* OFFENE AUFGABEN:
a – Wer will laut dem Interview über getrennte Wohnungen mit dieser Methode die Ehe wiederbeleben?
b – Bitte führe das Interview über getrennte Wohnungen nach seinem letzten Satz weiter.

* VORLIEGENDER TEXT:
· · · ·

SI online: Thomas Spielmann, Simonetta Sommaruga und ihr Mann wollen mit getrennten Wohnungen die Ehe wiederbeleben. Funktioniert diese Methode?
Thomas Spielmann: Man muss immer die Geschichte eines Paares und die Dynamik anschauen. Ein Paar kann sich so neu kennenlernen. Bei anderen Paaren kann es aber auch der Anfang vom Ende sein.
Was erhofft man sich davon?
Wenn man sich sieht, muss man bewusst Qualität in die Beziehung bringen. Man lebt nicht mehr aneinander vorbei, der eine liest nicht in der einen Ecke und und der andere macht etwas in der anderen. Die Alltäglichen Sachen macht man in den unterschiedlichen Wohnungen, wenn man sich sieht, legt man Wert auf Qualität. Man erhofft sich, dass man sich wieder freut, den anderen zu sehen, und wieder Herzklopfen bekommt.

· · · ·

* BEREITGESTELLTE DATEN:
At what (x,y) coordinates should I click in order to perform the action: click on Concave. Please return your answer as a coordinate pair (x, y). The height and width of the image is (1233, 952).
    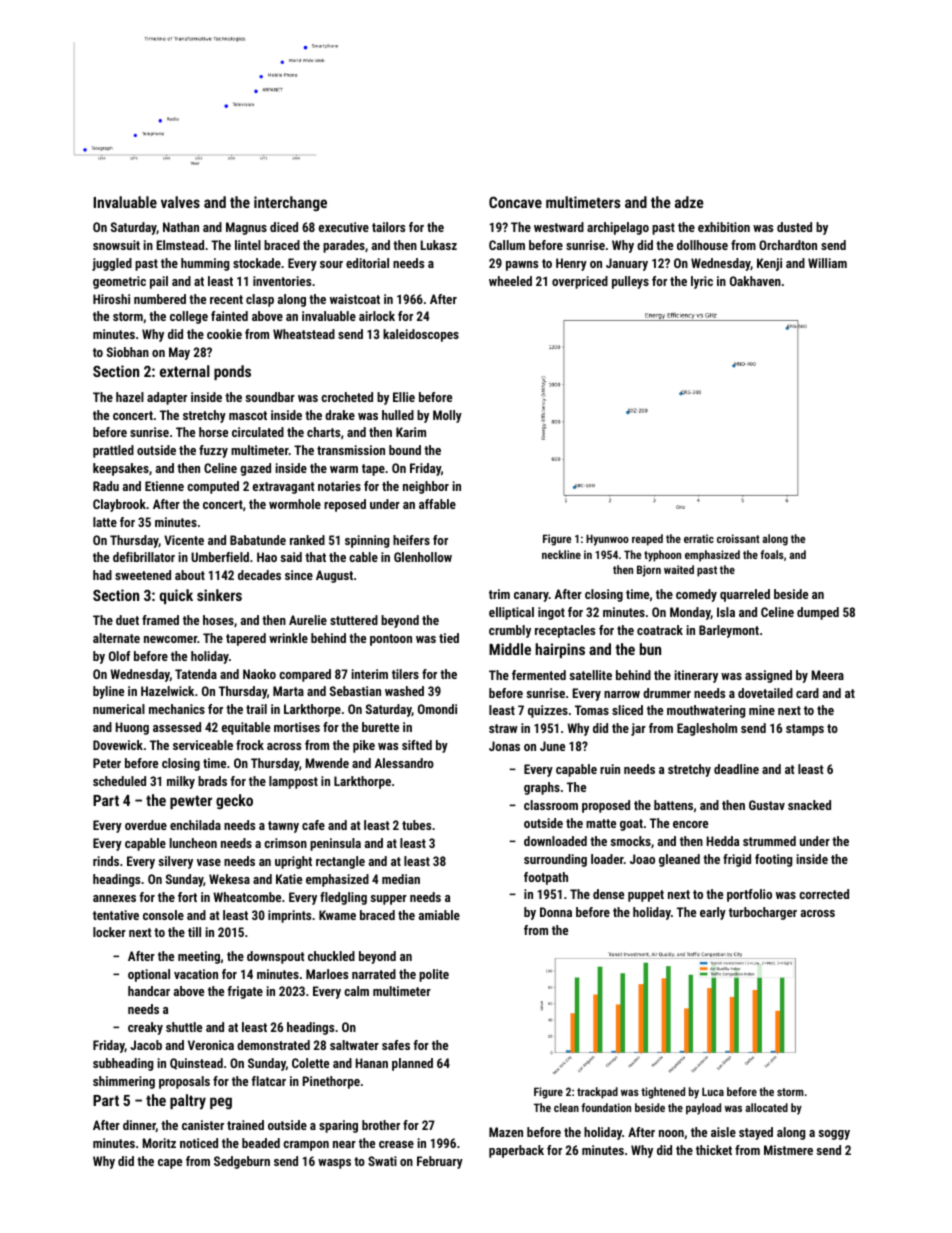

· · · ·

* GELÖSTE AUFGABEN:
a – Simonetta Sommaruga und ihr Mann.

b –
Wann sind getrennte Wohnungen sinnvoll?
Das macht man ja nicht einfach so. Oft hat sich das in der Realität schon eingeschlichen: Einer der Partner war ohnehin schon selten zu Hause, jetzt macht man es einfach noch offiziell und nimmt sich eine Wohnung. In einem zweiten Fall handelt es sich um einen Notfall. Man fängt an, die Beziehung zu zerstören, mit grossen und kleinen Streitereien. Man fängt an sich zu nerven. Dann ist eine räumliche Trennung eine Möglichkeit.
Wie hoch ist die Erfolgschance?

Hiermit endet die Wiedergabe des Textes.